--- Extract provided Enclosed Below ---

Book Group Guide

The questions that follow are intended to enhance your group’s reading and discussion of THE SAME SWEET GIRLS by Cassandra King.


1. Look at the Walt Whitman quote at the beginning of The Same Sweet Girls. Why does King use this here?

2. Why does Corrine state early on that, “The illusion of sweetness, that’s all that counts. We don’t have to be sincerely sweet, but by God we have to be good at faking it. Southern girls will stab you in the back, same as anyone else, but we’ll give you a sugary smile while doing it”? Why is this important to the story? How do Southern women differ from women in other parts of the country?

3. Looking at each chapter, how is the book structured? Why does King utilize this style here? What is the affect of multiple narrators?

4. Briefly describe each of the Same Sweet Girls. Share your impression of the group. Who do you like the most, and why? What are their backgrounds? How did they become a group, and why are they such good friends?

5. Consider Miles, Jesse Phoenix, Joe Ed, Paul and Cal. What are your impressions of these men? What are their roles in the story?

6. Thinking about the couplings of Julia and Joe Ed, Corrine and Miles, and Lanier and Paul, how did these couples get together? What kind of relationships do these Same Sweet Girls have with the men in their lives? What do these relationships reveal, or possibly reflect, about the Same Sweet Girls views of themselves?

7. Focusing on Astor’s and Roseanelle’s role in the book. Why are these unlikely characters accepted and tolerated, even loved, by the rest of the group? How do they influence other characters in the book? Why do others accept and even ignore such obvious flaws in their friends?

8. Lanier keeps a sort of diary, what she calls her Life Lessons notebook. Think about some of Lanier’s notebook entries. For example, “Any landing you walk away from is a good landing;” “When the pupil is ready, the teacher appears;” “Seems to me that all males are obsessed with expanding their bodies and females with shrinking theirs, which must have something to do with their self-images.” Discuss what they mean and whether or not they are helpful to you.

9. In Chapter 12, what do you make of Julia’s saying she “survived life by slow paddling down the river of denial”? What has she been denying? Recount her relationship with her mother. What was her mother’s reaction when Bethany was born? Did Julia somehow agree with her mother? How does Julia evolve, and what enables her to do so?

--- End of Enclosed Extract provided ---

Aim of the exercise
Pick up the book group guide for The Same Sweet Girls where it stops and continue it. The listing has no connection to the book group guide.

--- Given material Enclosed Below ---

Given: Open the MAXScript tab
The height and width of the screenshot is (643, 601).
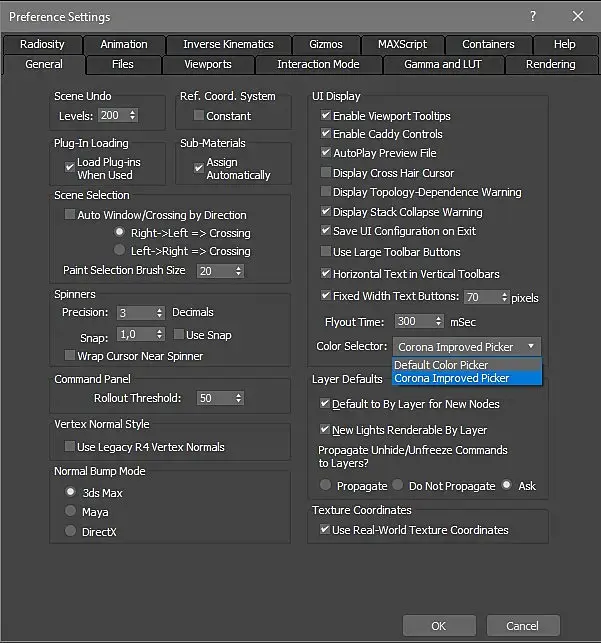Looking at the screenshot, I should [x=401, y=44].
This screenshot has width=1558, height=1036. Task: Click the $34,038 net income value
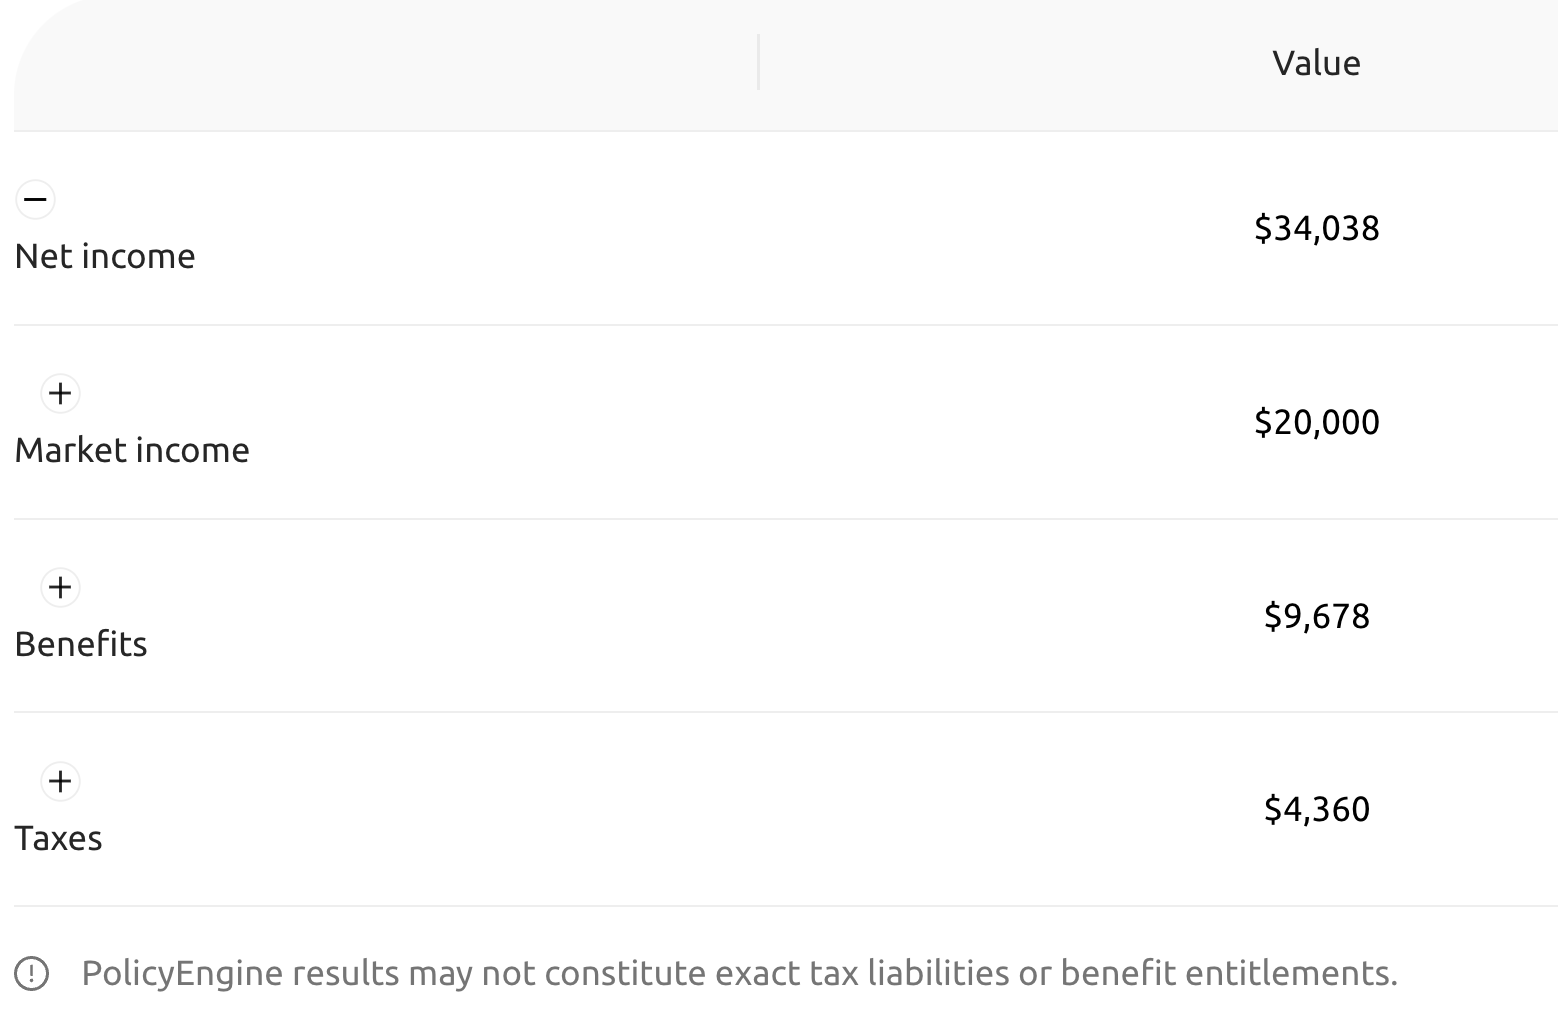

--- End of Enclosed Given material ---

Written reply
10. Looking at Corrine, what do the gourds represent, both literally and figuratively? Why does King choose gourds instead of canvas or pottery for Corrine’s art? Trace Corrine’s personal history. Why is she the one who has a terminal disease? What does Miles mean when he says to her, “Your biography becomes your biology?” Is this true in her case? Do you believe this is true in general? Why?

11. What gives Corrine the motivation to stand up to Miles? Share how you reacted when she finally does.

12. In Chapter 18, Lindy confronts Lanier about Lanier’s affect on her and others: “Then change, Mama . . .” How did you react do this speech? What would you say to Lindy? What would you say to Lanier?

13. In Chapter 23, there is a discussion of helping a friend die. What would you do if a friend or family member asked you to assist their death? Would you want that kind of help? Knowing what Corrine does about her disease, what you advise her to do about her treatment? Why is Lanier so surprised when she learns Paul might assist someone’s death?

14. Why is Cal so attracted to Corrine? What is significant about the timing of his interest? What is the significance of the large kettle gourd that he returns to her? What enables his aged grandmother to understand the purpose of this kettle gourd? Discuss the paragraph in Chapter 26 where Cal says to Corrine, “Damn right you’re not like me . . . You’ve got to finish that one.”
15. What resonates, and affects you the most, about The Same Sweet Girls? What stays with you?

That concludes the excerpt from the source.